Western Europe's eagerness to assert itself politically by standing apart from the United States and the West's perception that it needs the Warsaw Pact states for the markets they provide its goods are two of the causes that contributed to what Revel describes as the West's "cowardice" in failing to react in any meaningful way to the imposition of martial law in Poland on December 13, 1981. Revel uses this event as a case study to illustrate the West's problems in dealing with the totalitarian threat. Foremost among them is the policy of detente. Economically, Revel argues, detente was a "trap" for the West, particularly for West Germany, because it committed large sums of money, in the form of economic aid and loans, to the East. The Soviets were free to continue their political adventurism throughout the world unopposed by the West, which could not retaliate using economic sanctions without losing the money it had lent the East and experiencing other negative economic consequences, such as increased unemployment and lower living standards. One negative aspect of detente, then, was that the West sought to protect its own economic advantage at the cost of its political independence.

According to Revel, detente was a victory for the East and a disappointment for the West because the West incorrectly perceive the intentions of the Soviets. Detente failed "because to Westerners it meant the Soviets had suspended their aggressiveness, while to the Soviets it meant that the West had suspended all reaction to that aggressiveness."8

If Revel is highly critical of detente, he is not enamored of the West's policy which preceded it either. Revel turns the theories of Western revisionist historians, who see the Cold War era as a period of Western (read U.S.) aggressiveness against the East, on their head. He calls the Cold War a "phony" war in which the West failed to press its advantage over the East.
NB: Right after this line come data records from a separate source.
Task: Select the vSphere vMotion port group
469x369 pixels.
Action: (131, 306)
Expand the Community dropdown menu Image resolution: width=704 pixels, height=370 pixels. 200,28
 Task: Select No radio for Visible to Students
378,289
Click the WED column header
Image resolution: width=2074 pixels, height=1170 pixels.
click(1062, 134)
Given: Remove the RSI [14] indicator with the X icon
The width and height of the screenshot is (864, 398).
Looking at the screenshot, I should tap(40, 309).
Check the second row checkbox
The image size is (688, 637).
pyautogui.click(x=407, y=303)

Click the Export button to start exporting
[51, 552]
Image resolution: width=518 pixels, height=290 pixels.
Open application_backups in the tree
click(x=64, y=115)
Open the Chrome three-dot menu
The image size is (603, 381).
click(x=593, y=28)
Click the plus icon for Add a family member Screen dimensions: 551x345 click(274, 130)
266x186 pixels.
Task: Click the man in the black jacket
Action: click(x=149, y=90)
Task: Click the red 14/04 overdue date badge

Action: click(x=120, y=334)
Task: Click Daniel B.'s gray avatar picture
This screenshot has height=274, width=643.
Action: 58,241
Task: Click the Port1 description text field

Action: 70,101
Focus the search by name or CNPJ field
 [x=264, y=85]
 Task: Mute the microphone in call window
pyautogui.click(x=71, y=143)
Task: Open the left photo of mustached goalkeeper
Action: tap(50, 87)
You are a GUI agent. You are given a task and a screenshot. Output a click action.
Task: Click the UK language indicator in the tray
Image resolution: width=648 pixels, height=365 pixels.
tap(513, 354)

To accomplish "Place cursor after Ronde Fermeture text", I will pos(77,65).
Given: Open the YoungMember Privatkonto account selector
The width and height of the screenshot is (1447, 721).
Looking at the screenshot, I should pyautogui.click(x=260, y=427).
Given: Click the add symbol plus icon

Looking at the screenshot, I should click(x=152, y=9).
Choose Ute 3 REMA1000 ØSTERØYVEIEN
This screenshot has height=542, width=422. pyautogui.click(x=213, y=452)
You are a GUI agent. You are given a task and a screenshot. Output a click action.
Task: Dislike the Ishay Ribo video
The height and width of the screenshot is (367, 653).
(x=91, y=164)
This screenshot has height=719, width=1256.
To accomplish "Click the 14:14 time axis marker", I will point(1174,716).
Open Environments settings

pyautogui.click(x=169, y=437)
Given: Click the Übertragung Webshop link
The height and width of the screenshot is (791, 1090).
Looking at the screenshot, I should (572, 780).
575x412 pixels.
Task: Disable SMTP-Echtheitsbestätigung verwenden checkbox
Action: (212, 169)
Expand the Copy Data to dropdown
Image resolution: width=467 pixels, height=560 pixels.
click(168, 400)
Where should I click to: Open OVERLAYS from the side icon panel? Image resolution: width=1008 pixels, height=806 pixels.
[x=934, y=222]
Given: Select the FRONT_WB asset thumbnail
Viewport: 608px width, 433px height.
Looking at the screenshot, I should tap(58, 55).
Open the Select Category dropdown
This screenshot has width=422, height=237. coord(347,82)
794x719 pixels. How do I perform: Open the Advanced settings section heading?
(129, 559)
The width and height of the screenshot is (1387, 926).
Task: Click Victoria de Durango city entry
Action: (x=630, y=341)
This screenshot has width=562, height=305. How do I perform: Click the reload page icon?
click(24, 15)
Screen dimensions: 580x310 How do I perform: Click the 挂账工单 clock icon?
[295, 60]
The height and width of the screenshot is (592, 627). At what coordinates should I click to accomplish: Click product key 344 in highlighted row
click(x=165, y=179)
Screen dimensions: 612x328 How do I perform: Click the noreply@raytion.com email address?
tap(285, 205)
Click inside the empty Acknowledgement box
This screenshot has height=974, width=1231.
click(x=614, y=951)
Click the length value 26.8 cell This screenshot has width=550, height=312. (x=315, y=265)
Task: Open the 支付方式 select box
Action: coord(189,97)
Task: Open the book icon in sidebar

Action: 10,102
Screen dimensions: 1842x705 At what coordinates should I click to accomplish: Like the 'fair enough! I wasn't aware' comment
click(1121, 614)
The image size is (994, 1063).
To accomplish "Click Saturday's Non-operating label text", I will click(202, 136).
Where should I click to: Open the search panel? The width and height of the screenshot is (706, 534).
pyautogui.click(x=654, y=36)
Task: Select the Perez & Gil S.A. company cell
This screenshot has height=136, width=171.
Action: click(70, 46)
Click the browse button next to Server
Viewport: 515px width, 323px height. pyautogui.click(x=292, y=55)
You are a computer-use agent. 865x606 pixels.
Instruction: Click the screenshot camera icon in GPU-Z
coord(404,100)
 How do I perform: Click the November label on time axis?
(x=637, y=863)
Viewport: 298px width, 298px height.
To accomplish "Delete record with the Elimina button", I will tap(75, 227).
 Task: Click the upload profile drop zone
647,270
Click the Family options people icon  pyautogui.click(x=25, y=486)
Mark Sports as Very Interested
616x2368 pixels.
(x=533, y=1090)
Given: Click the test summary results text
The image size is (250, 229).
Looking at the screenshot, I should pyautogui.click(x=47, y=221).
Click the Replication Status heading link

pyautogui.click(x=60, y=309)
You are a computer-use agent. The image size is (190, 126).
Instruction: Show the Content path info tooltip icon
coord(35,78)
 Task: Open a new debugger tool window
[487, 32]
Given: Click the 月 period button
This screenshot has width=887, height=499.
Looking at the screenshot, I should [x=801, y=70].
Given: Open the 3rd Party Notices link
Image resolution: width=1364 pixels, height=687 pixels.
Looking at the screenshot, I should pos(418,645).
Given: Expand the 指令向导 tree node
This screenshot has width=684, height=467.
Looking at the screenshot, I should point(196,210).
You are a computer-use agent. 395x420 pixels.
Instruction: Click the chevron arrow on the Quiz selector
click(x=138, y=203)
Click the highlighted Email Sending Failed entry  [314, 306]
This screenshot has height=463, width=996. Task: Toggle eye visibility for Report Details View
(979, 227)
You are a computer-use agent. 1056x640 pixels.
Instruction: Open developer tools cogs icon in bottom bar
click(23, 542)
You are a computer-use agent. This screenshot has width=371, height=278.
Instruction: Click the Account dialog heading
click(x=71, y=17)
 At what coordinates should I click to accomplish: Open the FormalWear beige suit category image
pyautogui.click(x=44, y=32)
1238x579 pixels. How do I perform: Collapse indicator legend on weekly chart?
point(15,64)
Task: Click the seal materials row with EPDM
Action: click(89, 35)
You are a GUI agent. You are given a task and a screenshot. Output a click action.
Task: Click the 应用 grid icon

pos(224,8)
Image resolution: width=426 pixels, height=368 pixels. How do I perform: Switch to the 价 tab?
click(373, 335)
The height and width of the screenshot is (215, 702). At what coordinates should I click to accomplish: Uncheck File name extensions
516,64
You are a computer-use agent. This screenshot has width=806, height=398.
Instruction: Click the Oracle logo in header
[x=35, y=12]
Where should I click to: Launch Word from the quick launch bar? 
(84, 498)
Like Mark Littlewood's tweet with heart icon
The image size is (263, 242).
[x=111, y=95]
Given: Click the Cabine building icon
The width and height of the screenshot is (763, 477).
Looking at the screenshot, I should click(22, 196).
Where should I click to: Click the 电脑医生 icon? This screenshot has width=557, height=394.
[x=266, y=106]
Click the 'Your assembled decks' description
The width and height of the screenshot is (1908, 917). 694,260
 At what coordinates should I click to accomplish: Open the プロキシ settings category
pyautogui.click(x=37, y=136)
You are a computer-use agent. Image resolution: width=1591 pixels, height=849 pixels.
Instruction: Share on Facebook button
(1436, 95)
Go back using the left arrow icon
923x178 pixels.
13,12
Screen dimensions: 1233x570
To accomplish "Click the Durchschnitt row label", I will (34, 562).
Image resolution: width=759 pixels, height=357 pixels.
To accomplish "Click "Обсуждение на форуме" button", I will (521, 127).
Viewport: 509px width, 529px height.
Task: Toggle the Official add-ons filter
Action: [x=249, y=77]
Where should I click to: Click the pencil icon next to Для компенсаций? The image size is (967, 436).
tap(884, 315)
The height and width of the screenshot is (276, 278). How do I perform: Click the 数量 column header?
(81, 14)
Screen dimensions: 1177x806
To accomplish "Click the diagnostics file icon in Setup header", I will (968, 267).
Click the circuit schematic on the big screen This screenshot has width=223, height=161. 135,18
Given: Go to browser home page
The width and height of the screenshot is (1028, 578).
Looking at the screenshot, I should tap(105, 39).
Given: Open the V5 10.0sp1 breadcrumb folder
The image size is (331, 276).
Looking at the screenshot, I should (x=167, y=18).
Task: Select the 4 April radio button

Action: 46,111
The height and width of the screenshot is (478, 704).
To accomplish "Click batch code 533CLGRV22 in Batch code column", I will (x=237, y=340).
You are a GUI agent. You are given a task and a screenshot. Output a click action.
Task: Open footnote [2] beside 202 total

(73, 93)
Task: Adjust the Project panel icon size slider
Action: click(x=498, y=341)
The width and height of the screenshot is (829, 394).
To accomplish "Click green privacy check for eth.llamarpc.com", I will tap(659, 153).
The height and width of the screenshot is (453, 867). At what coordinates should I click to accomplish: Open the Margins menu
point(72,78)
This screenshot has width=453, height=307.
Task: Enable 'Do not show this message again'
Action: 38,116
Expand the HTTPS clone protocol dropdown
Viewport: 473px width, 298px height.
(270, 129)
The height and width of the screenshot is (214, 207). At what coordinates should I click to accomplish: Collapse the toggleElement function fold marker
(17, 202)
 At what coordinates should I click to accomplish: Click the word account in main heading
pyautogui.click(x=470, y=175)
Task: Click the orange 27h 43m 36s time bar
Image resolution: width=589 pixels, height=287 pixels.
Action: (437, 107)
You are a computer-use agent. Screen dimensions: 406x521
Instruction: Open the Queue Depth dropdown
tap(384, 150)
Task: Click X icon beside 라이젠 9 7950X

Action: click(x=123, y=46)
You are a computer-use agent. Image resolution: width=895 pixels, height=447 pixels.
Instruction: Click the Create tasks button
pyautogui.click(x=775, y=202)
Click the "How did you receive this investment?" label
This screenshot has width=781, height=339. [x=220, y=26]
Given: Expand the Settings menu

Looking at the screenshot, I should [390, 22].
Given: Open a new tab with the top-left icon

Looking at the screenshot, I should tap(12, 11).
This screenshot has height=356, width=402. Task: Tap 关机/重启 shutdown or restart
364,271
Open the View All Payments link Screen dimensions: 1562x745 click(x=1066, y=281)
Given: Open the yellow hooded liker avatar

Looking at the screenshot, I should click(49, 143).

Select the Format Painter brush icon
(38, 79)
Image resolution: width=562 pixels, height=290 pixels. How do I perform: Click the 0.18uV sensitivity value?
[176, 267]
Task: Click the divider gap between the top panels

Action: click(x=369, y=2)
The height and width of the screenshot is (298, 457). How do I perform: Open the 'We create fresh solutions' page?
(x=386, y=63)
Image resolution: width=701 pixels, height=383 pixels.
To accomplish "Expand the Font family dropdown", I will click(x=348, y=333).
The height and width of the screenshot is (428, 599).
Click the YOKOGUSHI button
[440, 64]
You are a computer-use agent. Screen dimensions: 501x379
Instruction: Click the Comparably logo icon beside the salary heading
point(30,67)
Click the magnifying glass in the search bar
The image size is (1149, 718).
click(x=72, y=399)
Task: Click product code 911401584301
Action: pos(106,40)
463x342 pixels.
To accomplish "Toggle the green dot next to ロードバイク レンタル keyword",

At no time during the cold war, as we know, did the democracies try to exploit the internal illnesses of the Soviet system, certainly not the uprisings of the subjugated people in East Berlin in 1953 and Budapest in 1956. In what way were Eisenhower's administration (including Secretary of State John Foster Dulles, who was called the traveling salesman of anticommunism') or the strongly anti-communist governments of the French Fourth Republic or the conservative governments of Churchill and Anthony Eden in Britain more intransigent than the zealots of detente in the 1970s? I see only one difference between them: the former refrained from making capital of the totalitarian empire's internal problems, the moderns have gone so far as to help the empire's masters surmount these problems by overwhelming them with money, food and understanding.9

To Revel, detente was not an aberration from the West's previous policy; it was just another step backward in the West's retreat before the East.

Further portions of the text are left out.